▶ What is expected:
Please rewrite the data from the line containing "The width and" through the end of the data, replacing "screenshot" with "screen capture" and changing nothing else. Leave the pictures out.

========================================

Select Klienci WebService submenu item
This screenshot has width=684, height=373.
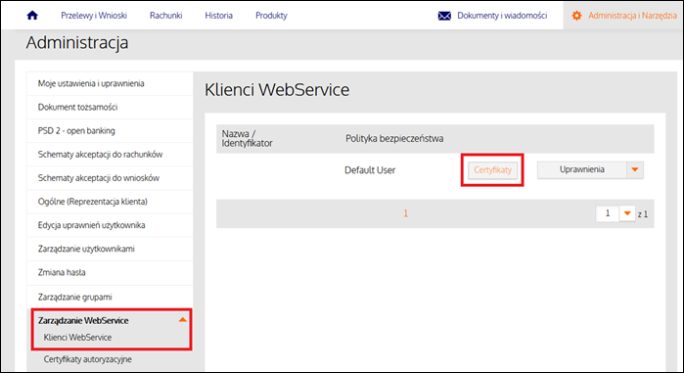point(78,337)
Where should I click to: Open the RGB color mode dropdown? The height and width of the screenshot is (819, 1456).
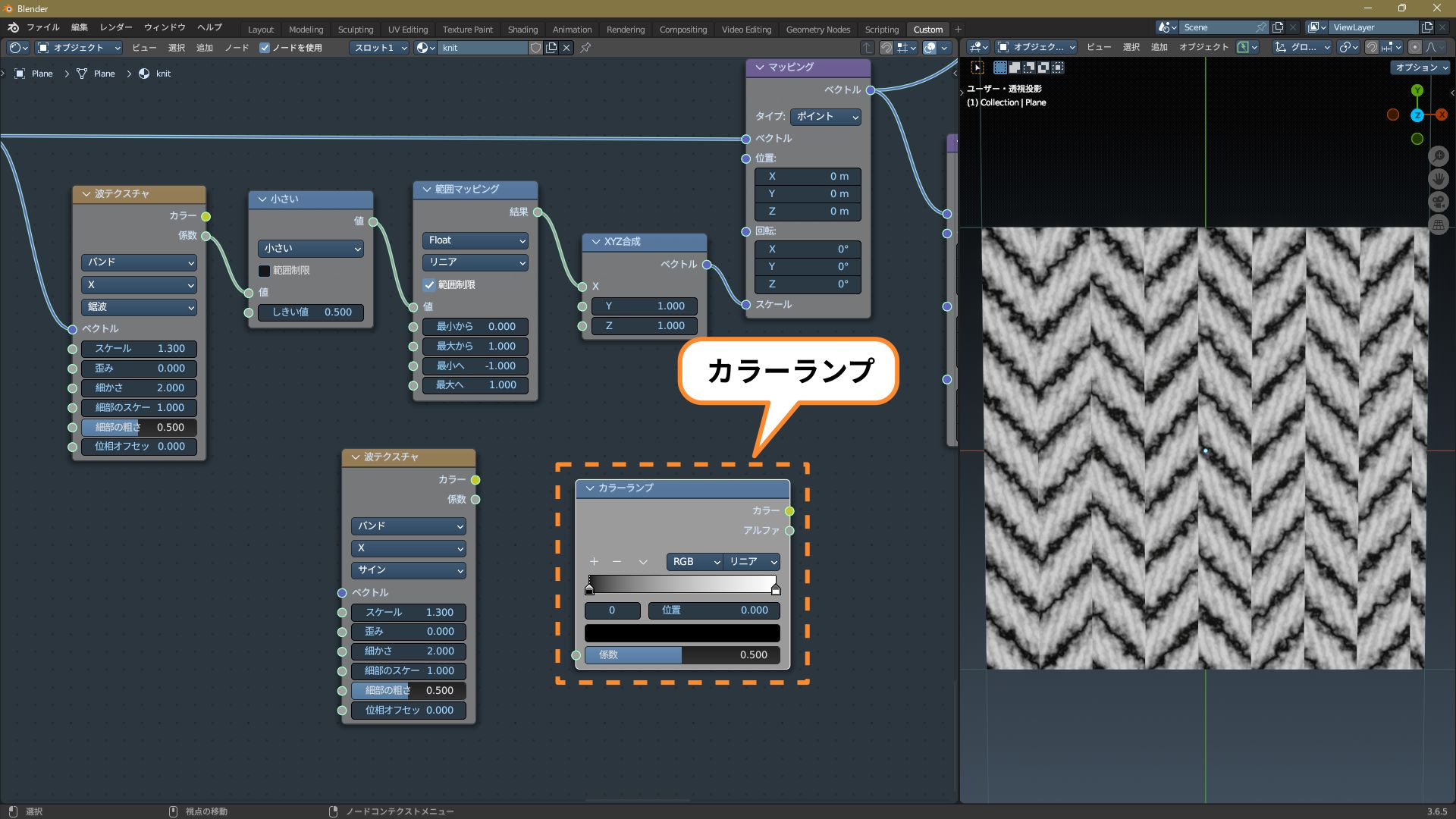click(694, 562)
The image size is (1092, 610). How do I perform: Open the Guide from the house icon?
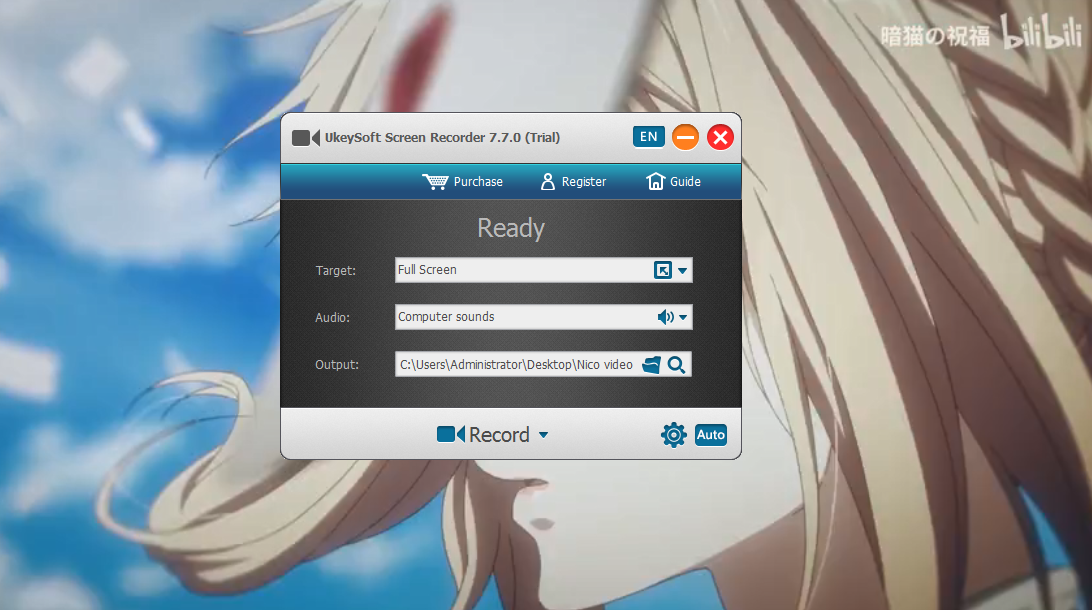click(673, 182)
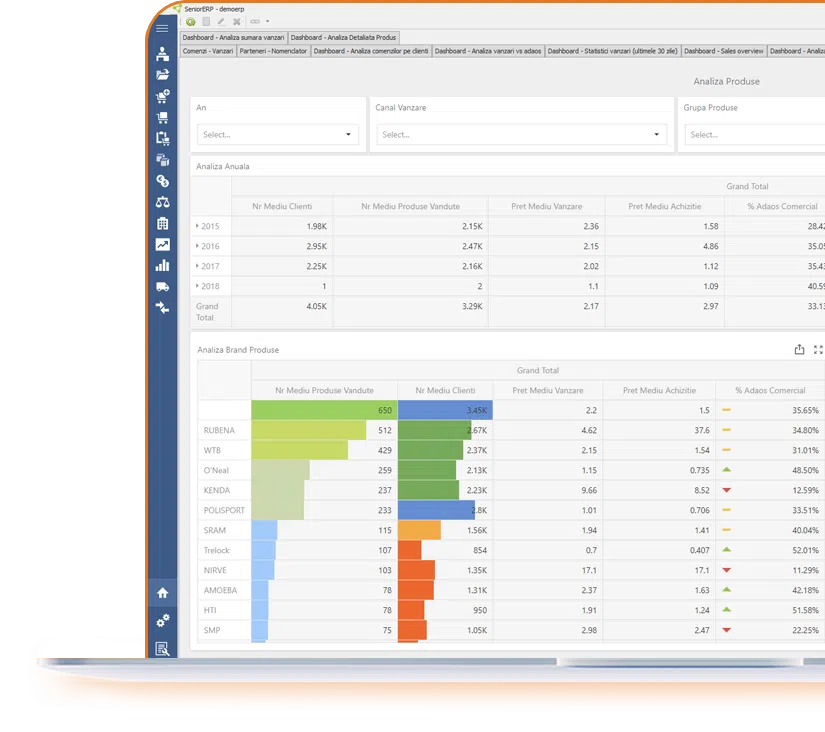Viewport: 825px width, 732px height.
Task: Select the bar chart icon in the sidebar
Action: coord(162,265)
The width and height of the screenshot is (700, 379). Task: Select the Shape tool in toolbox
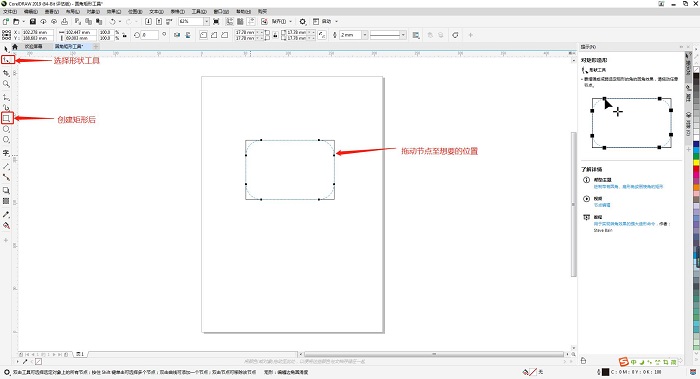pos(6,59)
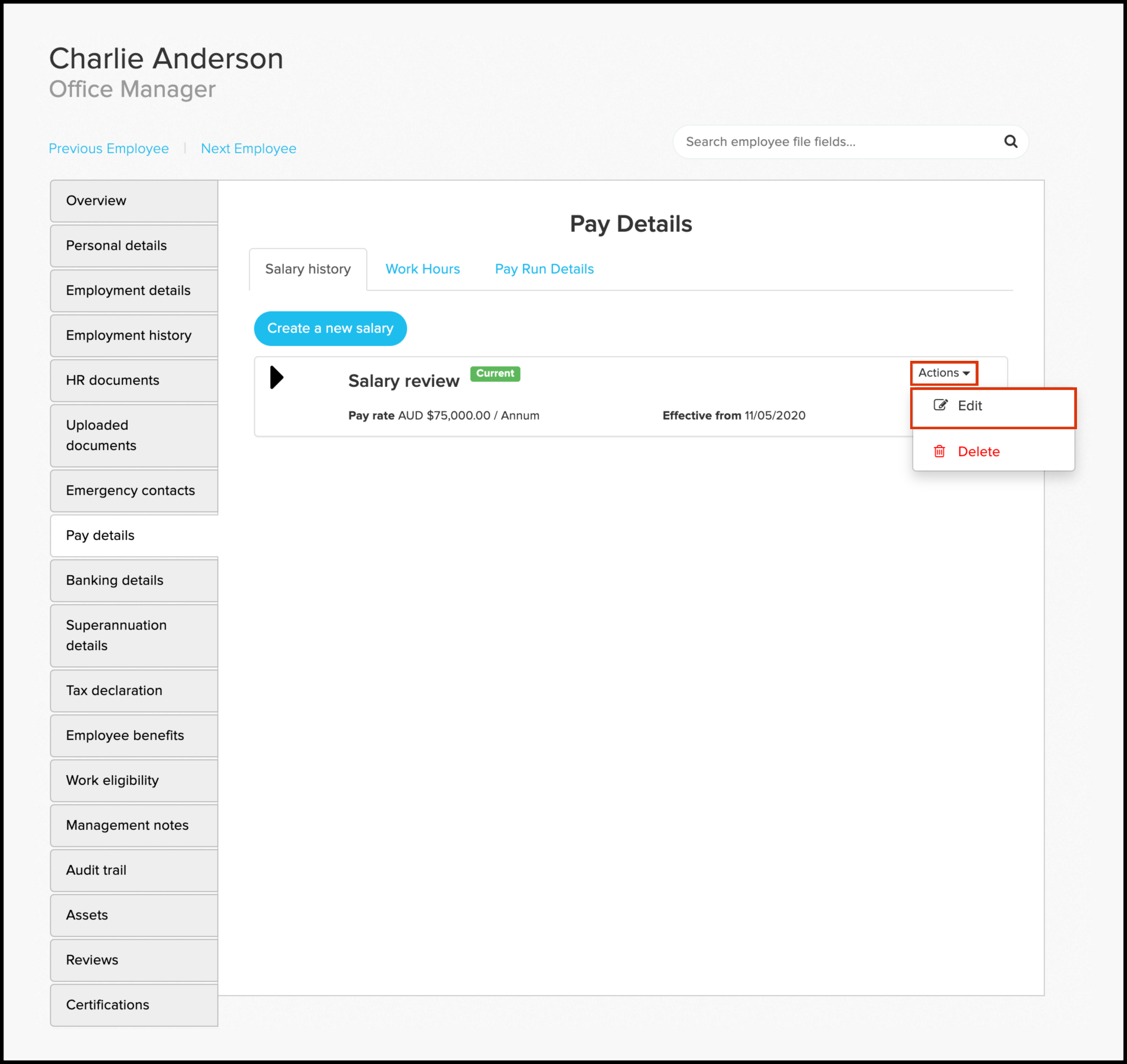Click Create a new salary button
Screen dimensions: 1127x1064
[x=330, y=329]
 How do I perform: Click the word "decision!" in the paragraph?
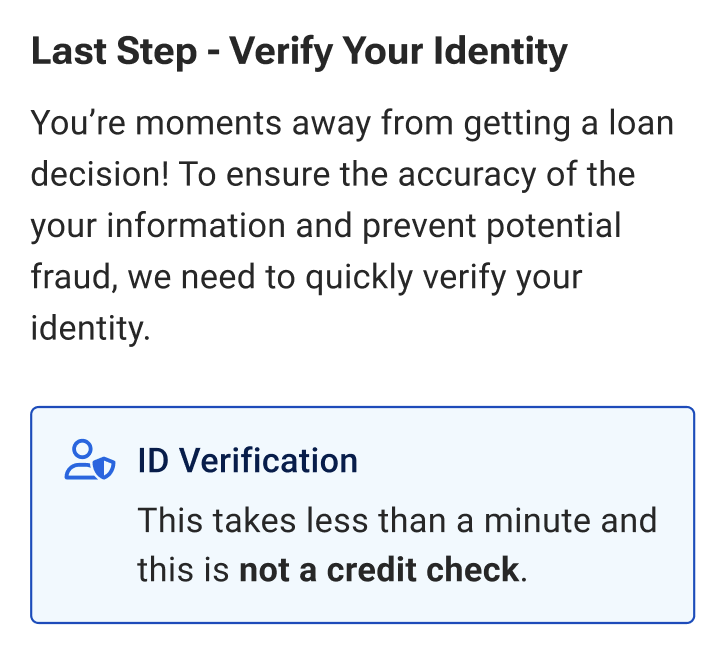[98, 174]
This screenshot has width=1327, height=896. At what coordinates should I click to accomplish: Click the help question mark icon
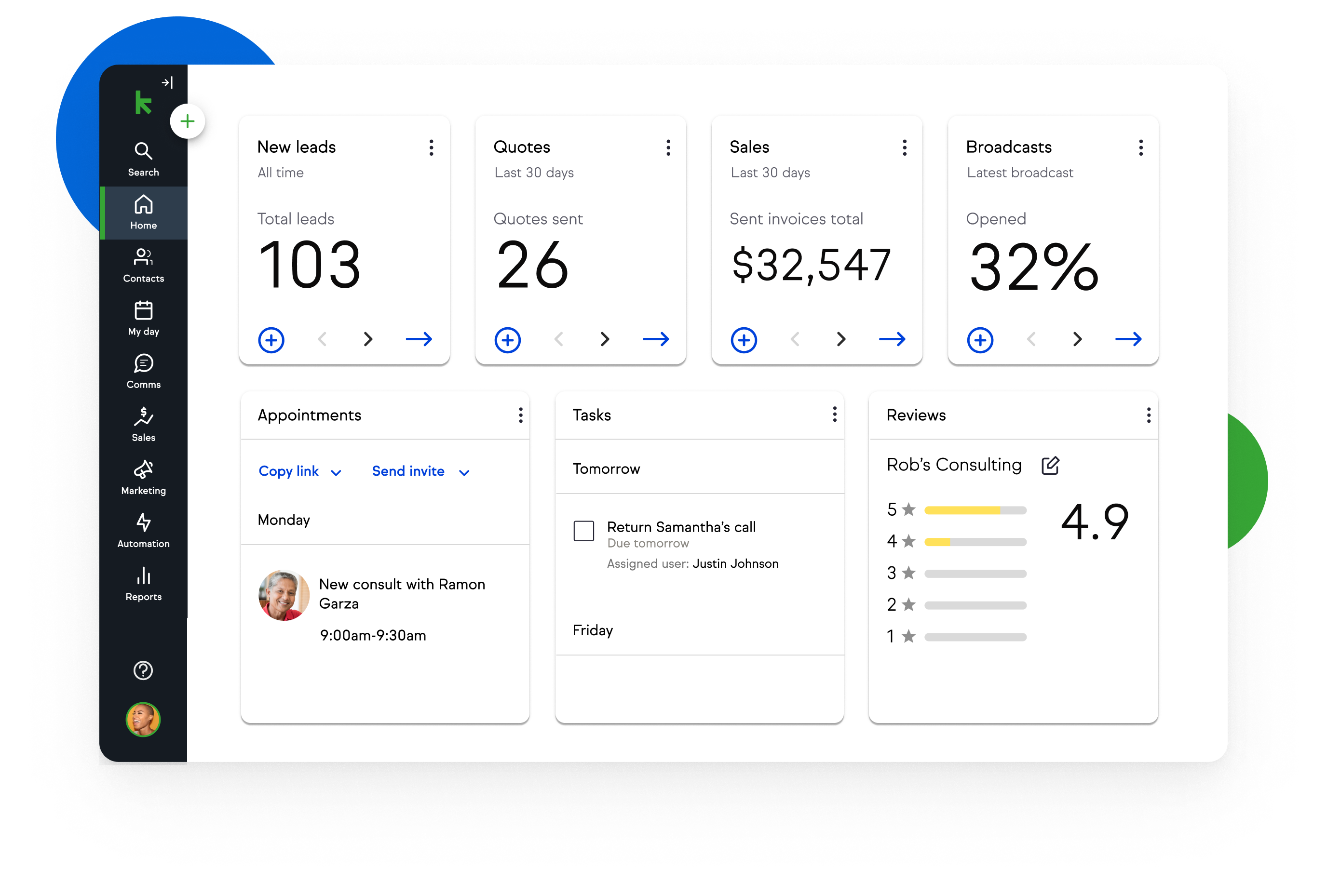143,670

========================================

▶ Final answer:
The width and height of the screen capture is (700, 379). Task: Select the Shape tool in toolbox
pos(6,59)
Click Create a new salary button
Screen dimensions: 1127x1064
[x=330, y=329]
 How do I perform: Click the word "decision!" in the paragraph?
[98, 174]
This screen capture has width=1327, height=896. At what coordinates should I click to accomplish: Click the help question mark icon
143,670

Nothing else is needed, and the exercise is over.